**BRIEF**
Answer with the exact lines of the following material from the one containing "Instruction: Click the" through the one containing "Given: Close the Import Subscribers panel", both end lines included.
──────
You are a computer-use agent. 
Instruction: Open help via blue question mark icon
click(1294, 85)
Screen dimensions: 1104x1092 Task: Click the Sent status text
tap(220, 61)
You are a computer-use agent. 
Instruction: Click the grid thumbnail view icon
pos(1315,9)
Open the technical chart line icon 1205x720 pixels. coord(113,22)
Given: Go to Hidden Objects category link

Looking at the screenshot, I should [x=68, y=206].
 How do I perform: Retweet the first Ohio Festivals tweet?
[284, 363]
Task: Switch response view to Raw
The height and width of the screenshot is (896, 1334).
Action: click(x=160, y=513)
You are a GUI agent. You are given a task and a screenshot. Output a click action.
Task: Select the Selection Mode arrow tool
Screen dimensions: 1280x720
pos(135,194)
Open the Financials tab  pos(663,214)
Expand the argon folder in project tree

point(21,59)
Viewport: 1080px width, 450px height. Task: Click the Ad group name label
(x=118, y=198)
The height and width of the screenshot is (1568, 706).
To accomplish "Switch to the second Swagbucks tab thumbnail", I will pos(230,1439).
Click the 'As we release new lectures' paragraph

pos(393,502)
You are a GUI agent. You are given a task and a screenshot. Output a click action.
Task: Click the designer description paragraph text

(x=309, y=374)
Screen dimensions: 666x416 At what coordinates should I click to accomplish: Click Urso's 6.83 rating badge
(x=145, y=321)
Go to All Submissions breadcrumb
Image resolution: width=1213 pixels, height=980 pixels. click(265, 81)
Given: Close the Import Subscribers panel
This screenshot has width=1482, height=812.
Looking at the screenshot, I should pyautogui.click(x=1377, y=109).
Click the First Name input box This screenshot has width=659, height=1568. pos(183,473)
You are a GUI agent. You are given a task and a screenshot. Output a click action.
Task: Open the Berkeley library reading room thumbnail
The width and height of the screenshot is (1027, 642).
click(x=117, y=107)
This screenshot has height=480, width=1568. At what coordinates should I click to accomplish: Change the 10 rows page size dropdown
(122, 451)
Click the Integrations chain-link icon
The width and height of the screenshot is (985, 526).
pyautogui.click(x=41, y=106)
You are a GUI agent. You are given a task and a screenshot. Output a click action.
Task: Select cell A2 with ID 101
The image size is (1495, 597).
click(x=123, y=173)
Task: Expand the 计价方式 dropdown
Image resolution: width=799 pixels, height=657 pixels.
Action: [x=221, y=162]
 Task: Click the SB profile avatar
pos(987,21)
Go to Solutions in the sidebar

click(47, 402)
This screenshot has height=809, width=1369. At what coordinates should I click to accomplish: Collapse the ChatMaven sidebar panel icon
──────
**SOLUTION TO THIS TASK**
Instruction: Click the grid thumbnail view icon
pos(1315,9)
Open the technical chart line icon 1205x720 pixels. coord(113,22)
Given: Go to Hidden Objects category link

Looking at the screenshot, I should [x=68, y=206].
 How do I perform: Retweet the first Ohio Festivals tweet?
[284, 363]
Task: Switch response view to Raw
The height and width of the screenshot is (896, 1334).
Action: click(x=160, y=513)
You are a GUI agent. You are given a task and a screenshot. Output a click action.
Task: Select the Selection Mode arrow tool
Screen dimensions: 1280x720
pos(135,194)
Open the Financials tab  pos(663,214)
Expand the argon folder in project tree

point(21,59)
Viewport: 1080px width, 450px height. Task: Click the Ad group name label
(x=118, y=198)
The height and width of the screenshot is (1568, 706).
To accomplish "Switch to the second Swagbucks tab thumbnail", I will pos(230,1439).
Click the 'As we release new lectures' paragraph

pos(393,502)
You are a GUI agent. You are given a task and a screenshot. Output a click action.
Task: Click the designer description paragraph text

(x=309, y=374)
Screen dimensions: 666x416 At what coordinates should I click to accomplish: Click Urso's 6.83 rating badge
(x=145, y=321)
Go to All Submissions breadcrumb
Image resolution: width=1213 pixels, height=980 pixels. click(265, 81)
Given: Close the Import Subscribers panel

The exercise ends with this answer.